**WHAT TO PRODUCE**
Write out the rows below from the start through the line that contains "Action: click(x=326, y=366)", copying each line exactly and leaving out the pictures.

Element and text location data
§ §

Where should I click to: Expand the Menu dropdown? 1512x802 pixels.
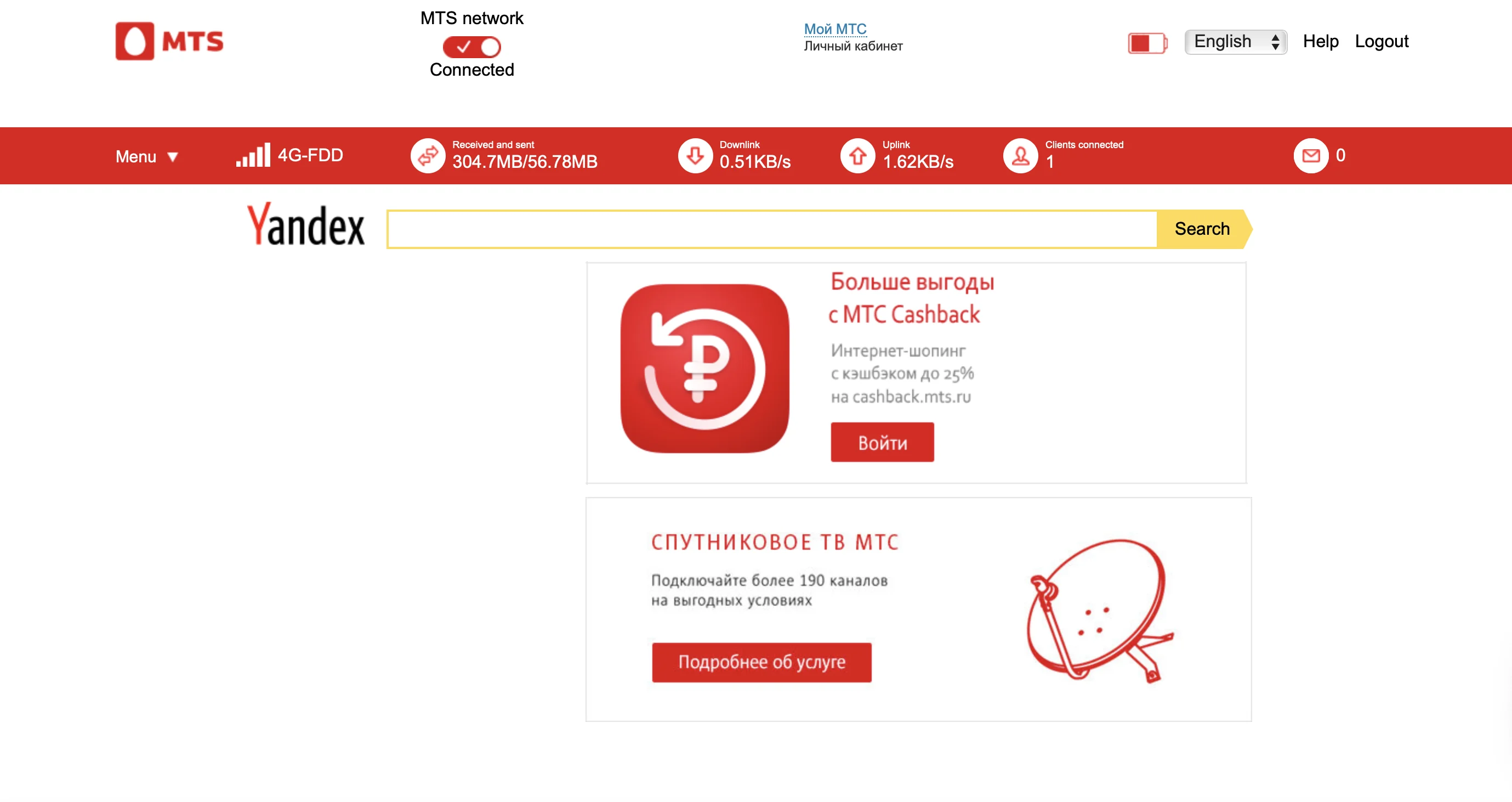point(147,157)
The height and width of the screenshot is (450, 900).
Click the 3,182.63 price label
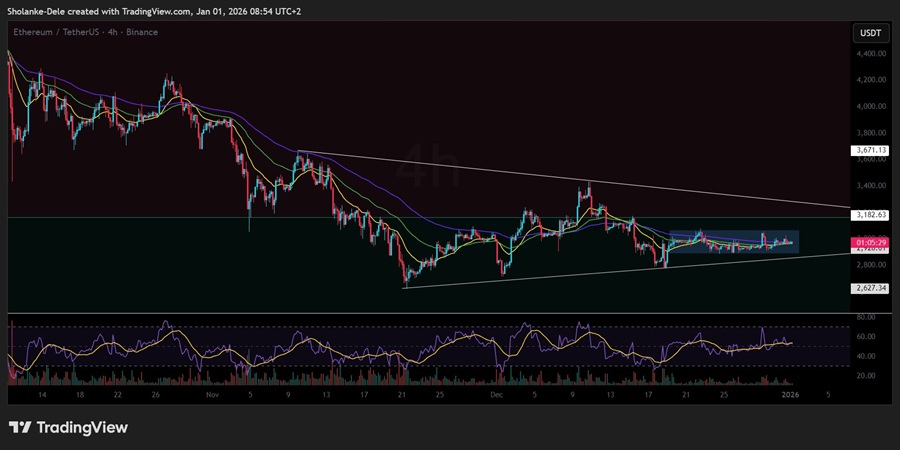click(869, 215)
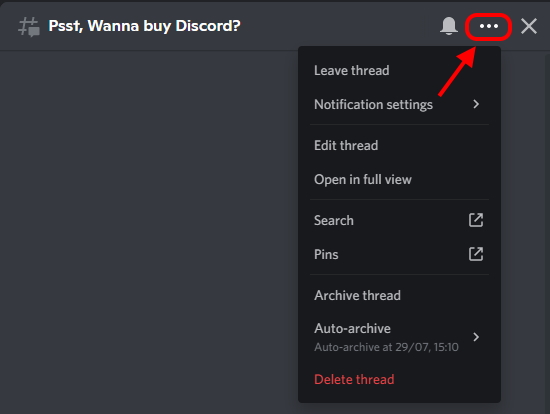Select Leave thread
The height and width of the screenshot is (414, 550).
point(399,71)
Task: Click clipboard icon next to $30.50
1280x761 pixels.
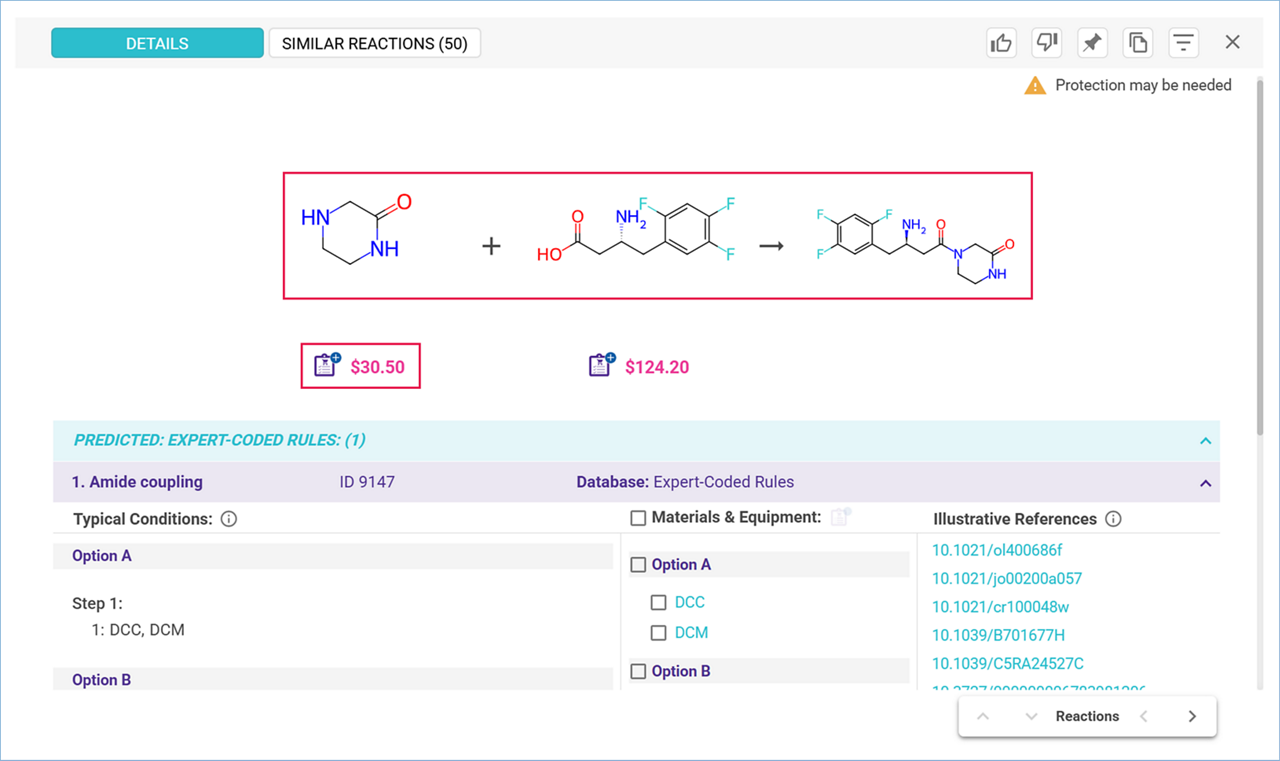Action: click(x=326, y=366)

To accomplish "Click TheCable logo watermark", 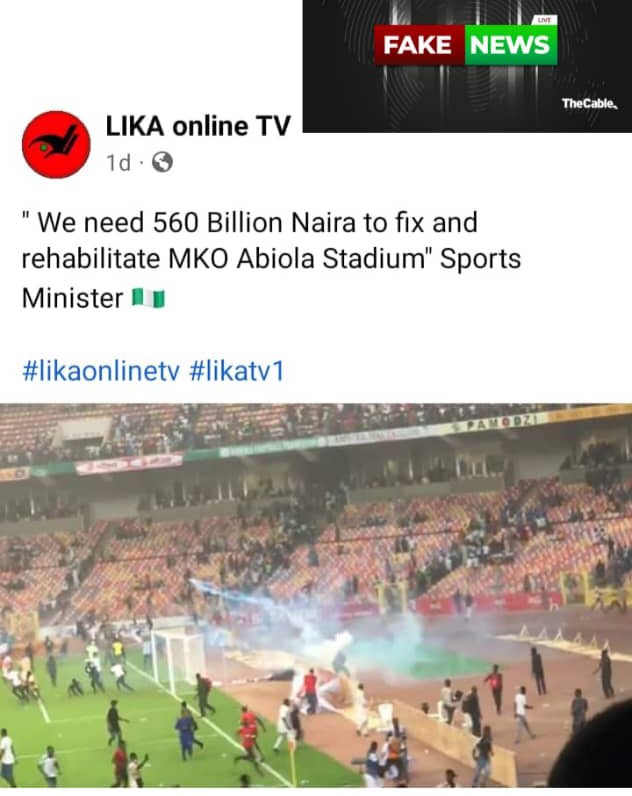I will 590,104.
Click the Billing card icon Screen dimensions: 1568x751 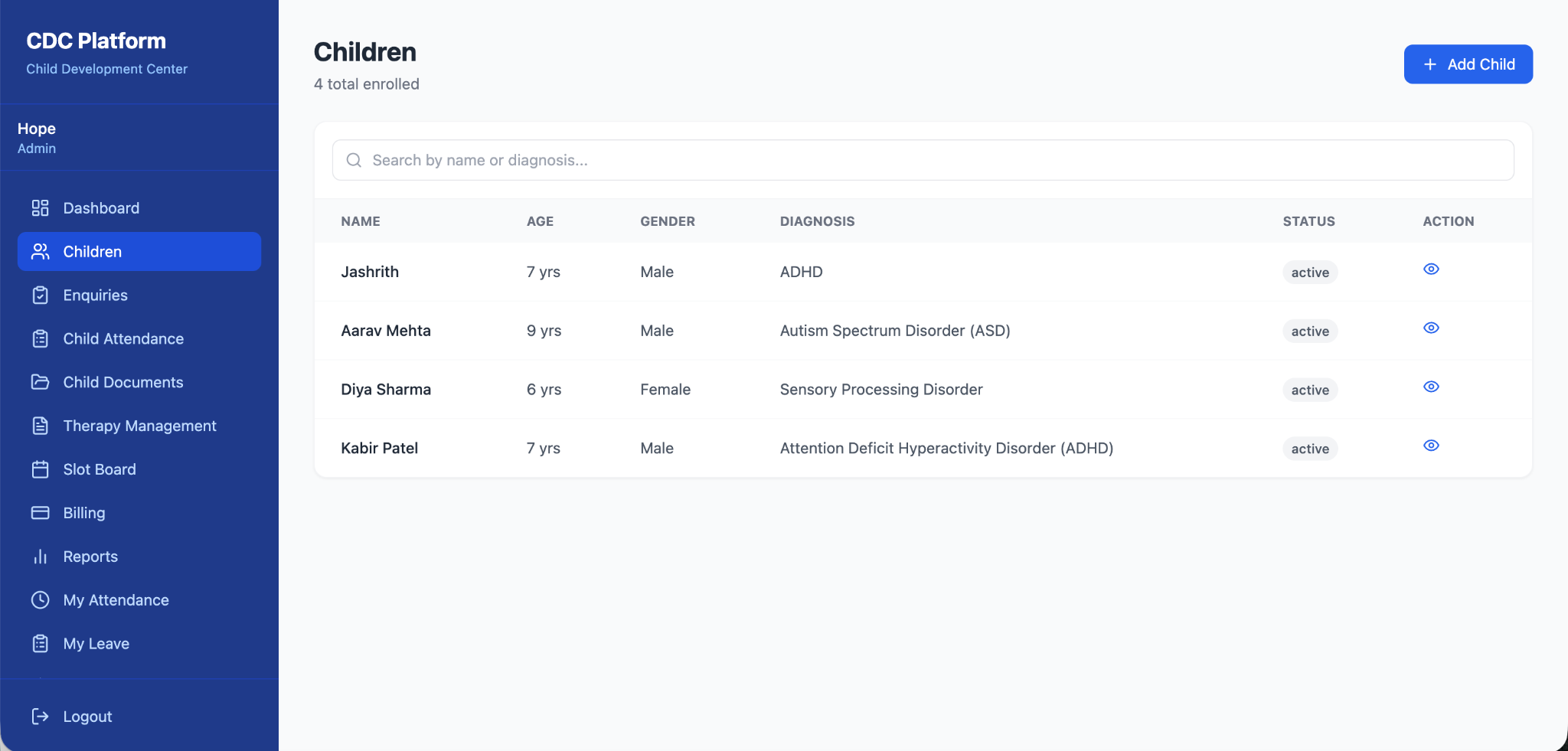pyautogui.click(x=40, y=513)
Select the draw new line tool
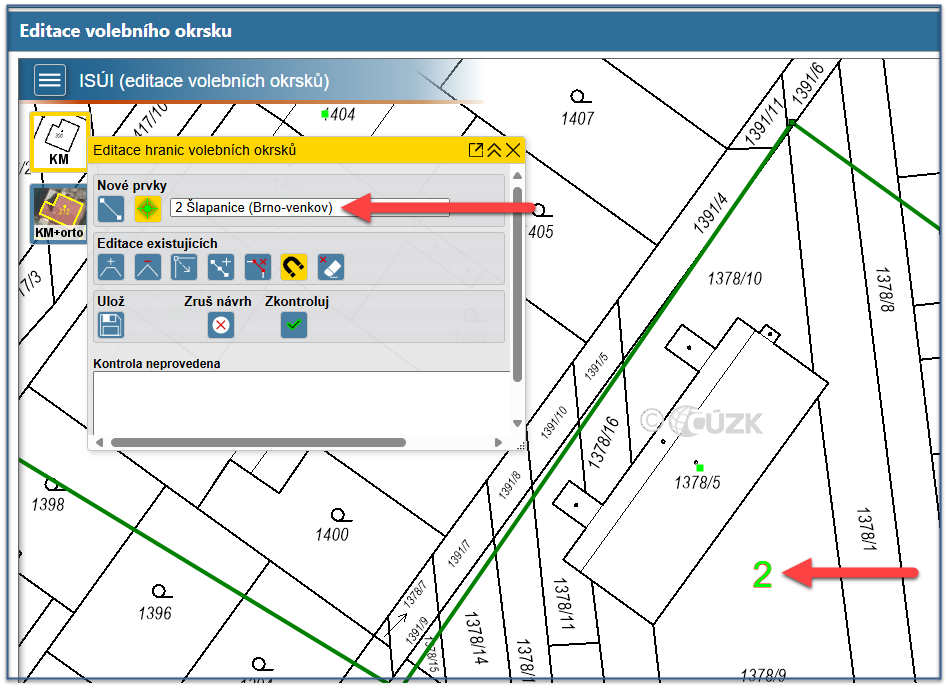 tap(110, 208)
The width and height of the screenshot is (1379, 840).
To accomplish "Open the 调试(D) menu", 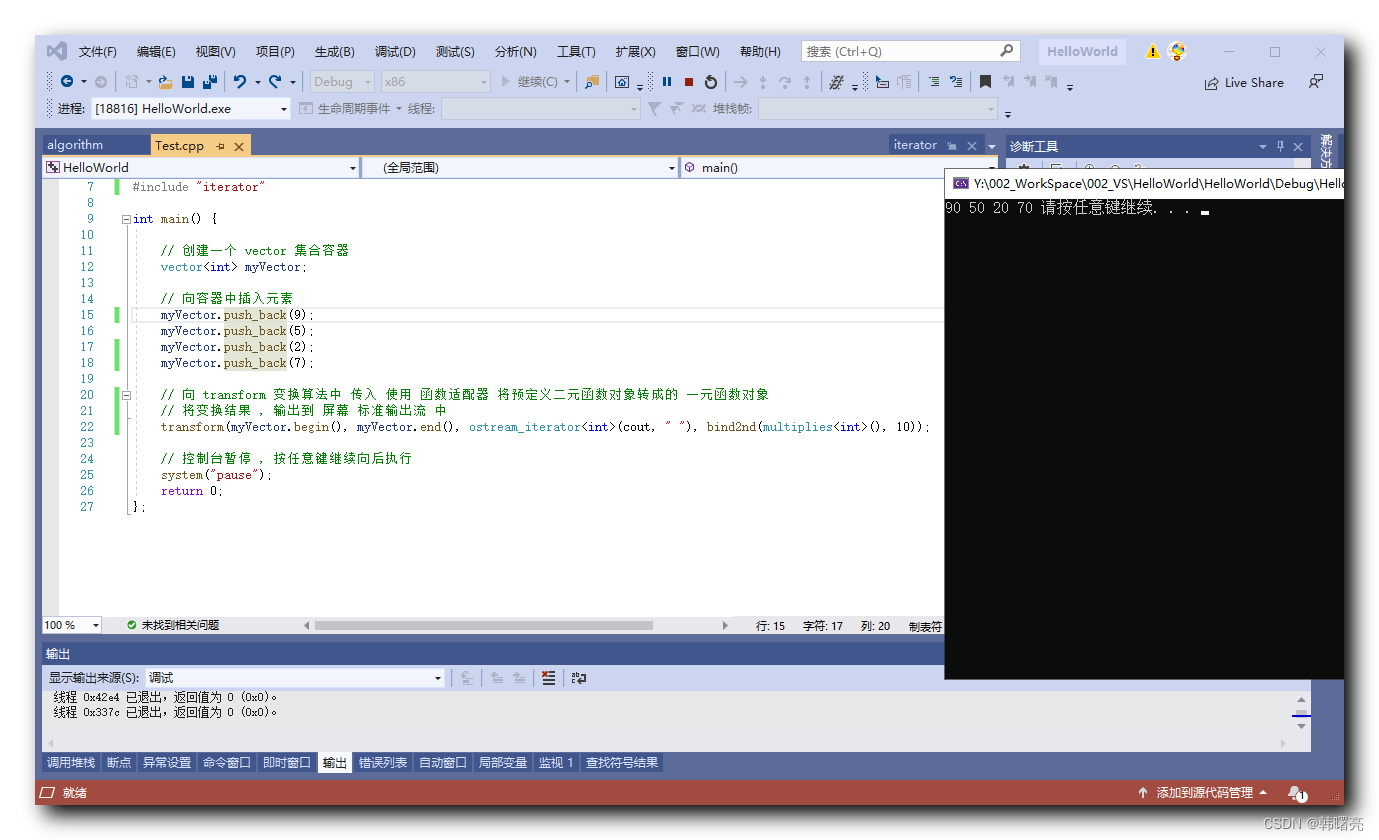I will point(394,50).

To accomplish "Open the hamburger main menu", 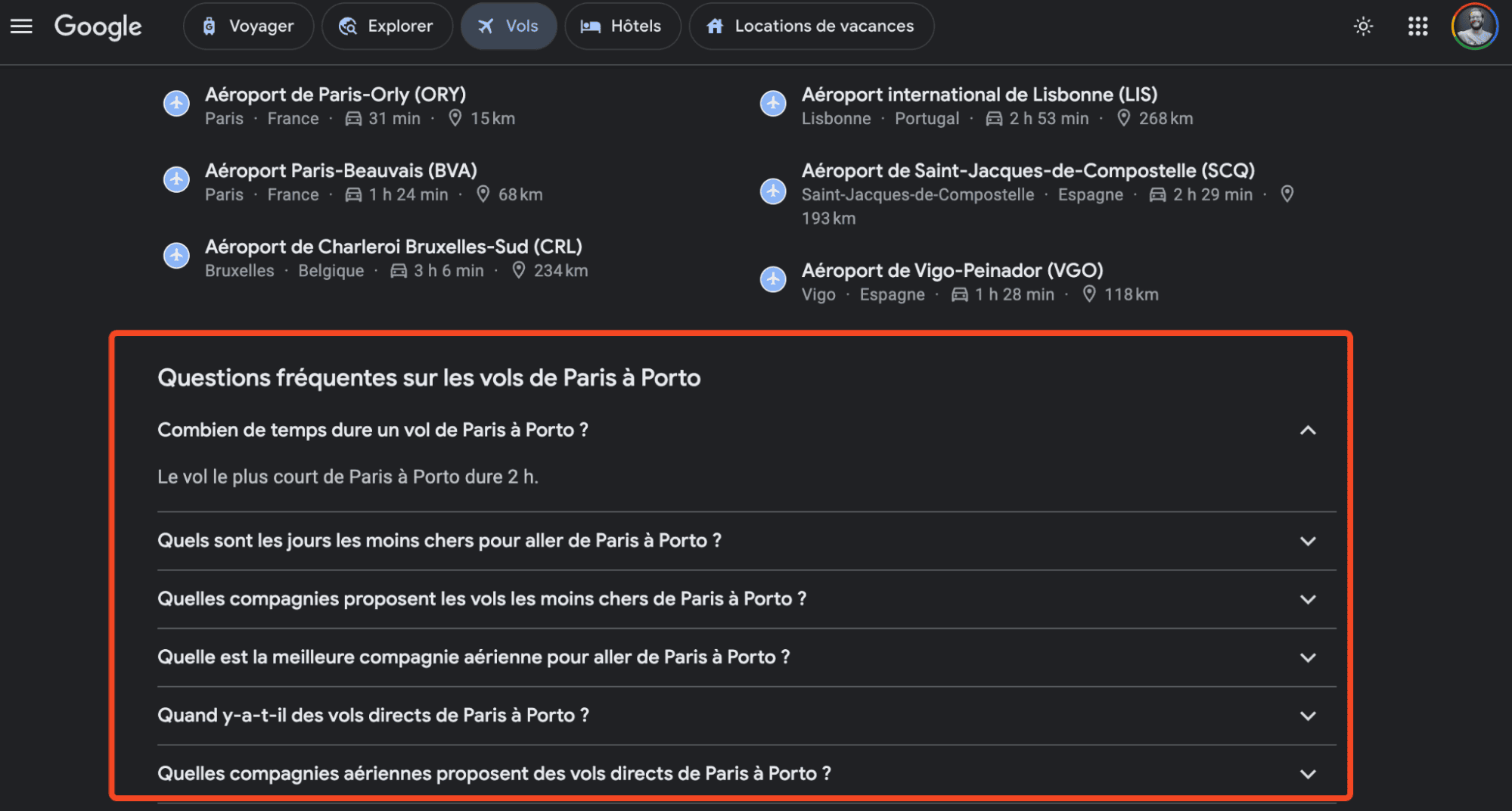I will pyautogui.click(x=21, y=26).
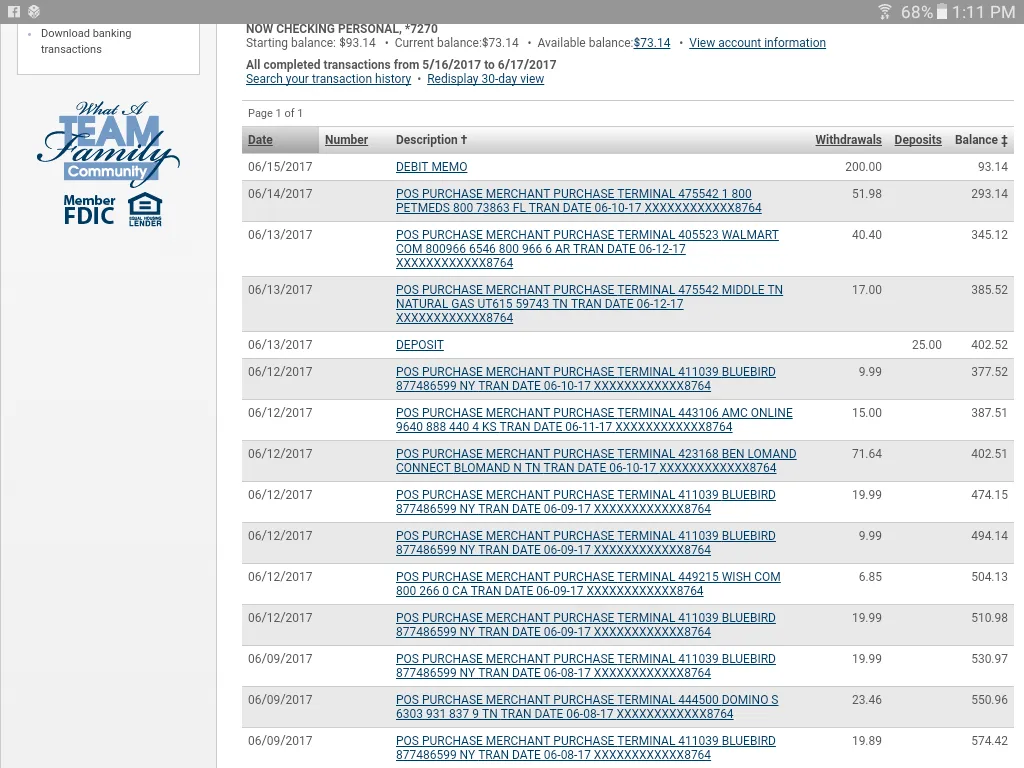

§ §

**RESPONSE TO THIS EXERCISE**
Where should I click to: Expand the Menu dropdown? 1512x802 pixels.
point(147,157)
The height and width of the screenshot is (450, 900).
Click the 3,182.63 price label
click(869, 215)
Select Leave thread
The height and width of the screenshot is (414, 550).
point(399,71)
Task: Click clipboard icon next to $30.50
1280x761 pixels.
Action: click(x=326, y=366)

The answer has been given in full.